Poster
Cradle: Empowering Foundation Agents towards General Computer Control
Weihao Tan · Wentao Zhang · Xinrun Xu · Haochong Xia · gang Ding · Boyu Li · Bohan Zhou · Junpeng Yue · Jiechuan Jiang · Yewen Li · Ruyi An · Molei Qin · Chuqiao Zong · Longtao Zheng · YuJie Wu · Xiaoqiang Chai · Yifei Bi · Tianbao Xie · Pengjie Gu · Xiyun Li · Ceyao Zhang · Long Tian · Chaojie Wang · Xinrun Wang · Börje F. Karlsson · Bo An · Shuicheng YAN · Zongqing Lu
West Exhibition Hall B2-B3 #W-101
Despite their success in specific scenarios, existing foundation agents still struggle to generalize across various virtual scenarios, mainly due to the dramatically different encapsulations of environments with manually designed observation and action spaces. To handle this issue, we propose the General Computer Control (GCC) setting to restrict foundation agents to interact with software through the most unified and standardized interface, i.e., using screenshots as input and keyboard and mouse actions as output. We introduce Cradle, a modular and flexible LMM-powered framework, as a preliminary attempt towards GCC. Enhanced by six key modules, Information Gathering, Self-Reflection, Task Inference, Skill Curation, Action Planning, and Memory, Cradle is able to understand input screenshots and output executable code for low-level keyboard and mouse control after high-level planning and information retrieval, so that Cradle can interact with any software and complete long-horizon complex tasks without relying on any built-in APIs. Experimental results show that Cradle exhibits remarkable generalizability and impressive performance across four previously unexplored commercial video games (Red Dead Redemption 2, Cities:Skylines, Stardew Valley and Dealer's Life 2), five software applications (Chrome, Outlook, Feishu, Meitu and CapCut), and a comprehensive benchmark, OSWorld. With a unified interface to interact with any software, Cradle greatly extends the reach of foundation agents thus paving the way for generalist agents.
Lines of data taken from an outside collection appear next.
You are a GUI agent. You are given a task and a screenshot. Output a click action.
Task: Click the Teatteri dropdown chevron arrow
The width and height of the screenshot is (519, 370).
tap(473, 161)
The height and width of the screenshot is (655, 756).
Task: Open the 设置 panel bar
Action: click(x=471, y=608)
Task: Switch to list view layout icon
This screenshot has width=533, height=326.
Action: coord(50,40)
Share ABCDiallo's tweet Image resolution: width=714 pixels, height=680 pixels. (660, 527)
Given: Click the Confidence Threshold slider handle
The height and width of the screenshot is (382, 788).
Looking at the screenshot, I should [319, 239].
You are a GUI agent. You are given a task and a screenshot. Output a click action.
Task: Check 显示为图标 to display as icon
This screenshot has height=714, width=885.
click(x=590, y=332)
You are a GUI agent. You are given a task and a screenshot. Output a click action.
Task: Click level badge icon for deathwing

How can we enable AI agents to perform all kinds of computer tasks—not just browsing the web, but also playing video games and operating complex software? The Cradle framework offers an answer by allowing chatbot models like GPT-4o to use computers the same way humans do: by viewing the screen and controlling the keyboard and mouse.Rather than relying on built-in shortcuts or special software access, Cradle harnesses the power of multimodal large language models to interpret screenshots and generate code that simulates human interactions. Comprising six key modules, Cradle enables models to observe ongoing activities, reflect on past actions, plan subsequent steps, and store useful skills for future tasks, thereby effectively managing challenging and intricate assignments.Cradle has successfully completed long, complex missions in demanding games like Red Dead Redemption 2, Cities: Skylines, and Stardew Valley as well as executing various software tasks, like image and video editing. This marks a significant step toward building general-purpose AI agents that are adaptable, capable, and human-like in their digital interactions.